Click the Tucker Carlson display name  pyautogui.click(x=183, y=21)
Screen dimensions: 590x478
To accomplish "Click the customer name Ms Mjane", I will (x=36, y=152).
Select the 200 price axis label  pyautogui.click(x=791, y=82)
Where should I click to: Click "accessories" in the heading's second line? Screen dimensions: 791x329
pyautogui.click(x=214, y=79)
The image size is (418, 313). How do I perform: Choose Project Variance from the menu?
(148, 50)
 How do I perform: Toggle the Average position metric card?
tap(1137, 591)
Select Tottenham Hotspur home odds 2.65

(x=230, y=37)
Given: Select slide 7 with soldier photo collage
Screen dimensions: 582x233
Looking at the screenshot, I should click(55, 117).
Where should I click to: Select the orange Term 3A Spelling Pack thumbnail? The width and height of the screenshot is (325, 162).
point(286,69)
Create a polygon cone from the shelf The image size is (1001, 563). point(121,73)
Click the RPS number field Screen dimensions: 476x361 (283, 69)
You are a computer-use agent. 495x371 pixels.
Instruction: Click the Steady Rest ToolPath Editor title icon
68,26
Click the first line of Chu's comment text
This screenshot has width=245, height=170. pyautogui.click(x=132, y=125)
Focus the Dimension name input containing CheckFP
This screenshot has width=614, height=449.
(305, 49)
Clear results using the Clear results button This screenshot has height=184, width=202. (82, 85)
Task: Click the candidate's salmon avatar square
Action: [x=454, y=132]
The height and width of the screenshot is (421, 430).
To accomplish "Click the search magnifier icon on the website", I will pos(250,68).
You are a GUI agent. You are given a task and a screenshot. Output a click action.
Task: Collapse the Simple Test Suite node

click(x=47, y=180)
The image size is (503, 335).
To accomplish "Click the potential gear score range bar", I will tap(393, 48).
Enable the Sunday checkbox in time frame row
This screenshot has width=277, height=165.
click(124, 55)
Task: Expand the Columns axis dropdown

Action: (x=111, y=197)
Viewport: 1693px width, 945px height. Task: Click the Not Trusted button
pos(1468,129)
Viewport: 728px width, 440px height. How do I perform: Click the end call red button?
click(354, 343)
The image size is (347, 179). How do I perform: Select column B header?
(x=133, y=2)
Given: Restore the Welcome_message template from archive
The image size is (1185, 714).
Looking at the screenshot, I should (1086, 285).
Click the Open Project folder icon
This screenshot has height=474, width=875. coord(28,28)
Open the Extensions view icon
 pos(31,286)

Work order
Hand back the material above in full, exactly as written.

Answer to this exercise
Click the Tucker Carlson display name  pyautogui.click(x=183, y=21)
Screen dimensions: 590x478
To accomplish "Click the customer name Ms Mjane", I will (x=36, y=152).
Select the 200 price axis label  pyautogui.click(x=791, y=82)
Where should I click to: Click "accessories" in the heading's second line? Screen dimensions: 791x329
pyautogui.click(x=214, y=79)
The image size is (418, 313). How do I perform: Choose Project Variance from the menu?
(148, 50)
 How do I perform: Toggle the Average position metric card?
tap(1137, 591)
Select Tottenham Hotspur home odds 2.65

(x=230, y=37)
Given: Select slide 7 with soldier photo collage
Screen dimensions: 582x233
Looking at the screenshot, I should click(55, 117).
Where should I click to: Select the orange Term 3A Spelling Pack thumbnail? The width and height of the screenshot is (325, 162).
point(286,69)
Create a polygon cone from the shelf The image size is (1001, 563). point(121,73)
Click the RPS number field Screen dimensions: 476x361 (283, 69)
You are a computer-use agent. 495x371 pixels.
Instruction: Click the Steady Rest ToolPath Editor title icon
68,26
Click the first line of Chu's comment text
This screenshot has width=245, height=170. pyautogui.click(x=132, y=125)
Focus the Dimension name input containing CheckFP
This screenshot has width=614, height=449.
(305, 49)
Clear results using the Clear results button This screenshot has height=184, width=202. (82, 85)
Task: Click the candidate's salmon avatar square
Action: [x=454, y=132]
The height and width of the screenshot is (421, 430).
To accomplish "Click the search magnifier icon on the website", I will pos(250,68).
You are a GUI agent. You are given a task and a screenshot. Output a click action.
Task: Collapse the Simple Test Suite node

click(x=47, y=180)
The image size is (503, 335).
To accomplish "Click the potential gear score range bar", I will tap(393, 48).
Enable the Sunday checkbox in time frame row
This screenshot has width=277, height=165.
click(124, 55)
Task: Expand the Columns axis dropdown

Action: (x=111, y=197)
Viewport: 1693px width, 945px height. Task: Click the Not Trusted button
pos(1468,129)
Viewport: 728px width, 440px height. How do I perform: Click the end call red button?
click(354, 343)
The image size is (347, 179). How do I perform: Select column B header?
(x=133, y=2)
Given: Restore the Welcome_message template from archive
The image size is (1185, 714).
Looking at the screenshot, I should (1086, 285).
Click the Open Project folder icon
This screenshot has height=474, width=875. coord(28,28)
Open the Extensions view icon
 pos(31,286)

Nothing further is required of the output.